= Selected passage =
------------------------------------------------
By K. Ward Cummings
Is it possible to experience the emotions of the animals we eat? I mean, if you eat a pork chop harvested from a pig that was frightened before it was slaughtered, can you actually experience the fear it experienced before it died? There is a growing body of evidence that suggests that the answer may be yes.
Providence and self-discipline have afforded me many years of good health. I do all the things doctors tell you to do and avoid the things they tell you to avoid. I go to the gym, sometimes twice a day. I don't smoke, eat cured meats or consume more than one alcoholic beverage per week. I even limit my consumption of foods sold in plastic. I gauge the state of my general health daily, not just by the number of pullups I can do, but also by how I feel throughout the day. That's why I was so alarmed recently when I was awakened from a deep sleep by an unshakable feeling of fear.
There was no logical reason for me to be afraid. Nonetheless, as I lay there, I couldn't shake the feeling that something ominous was observing me in the dark, from some black corner of the room, waiting for me to move. Knowing my body the way I do, I knew that feeling had to be the result of something I ate. It was not the first time I had experienced a weird emotional reaction to a meal.
------------------------------------------------
= Task statement =
Transcribe the essay about feeling the emotions of eaten animals between "There was no" and "reaction to a meal.", inclusive. The lines after this essay can be ignored.

= Information provided =
------------------------------------------------
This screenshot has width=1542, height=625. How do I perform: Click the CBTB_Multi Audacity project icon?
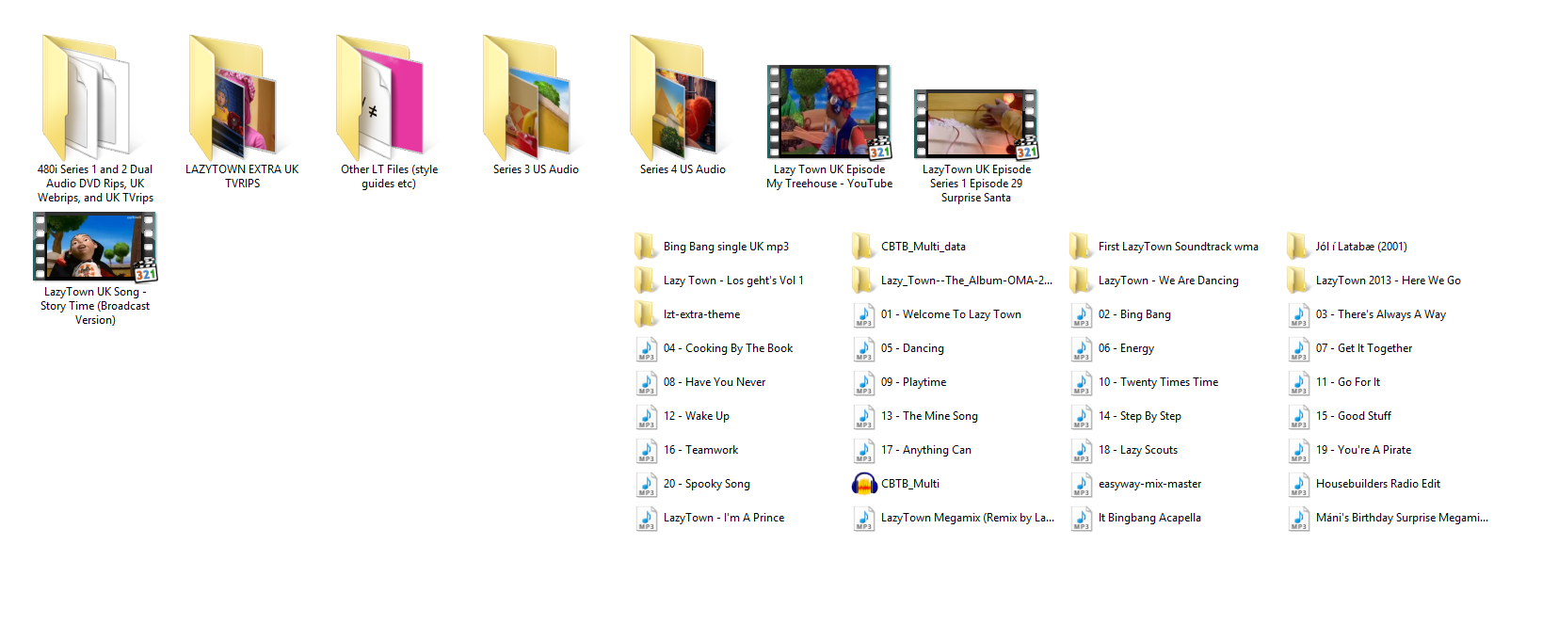[864, 484]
------------------------------------------------
= Answer =
There was no logical reason for me to be afraid. Nonetheless, as I lay there, I couldn't shake the feeling that something ominous was observing me in the dark, from some black corner of the room, waiting for me to move. Knowing my body the way I do, I knew that feeling had to be the result of something I ate. It was not the first time I had experienced a weird emotional reaction to a meal.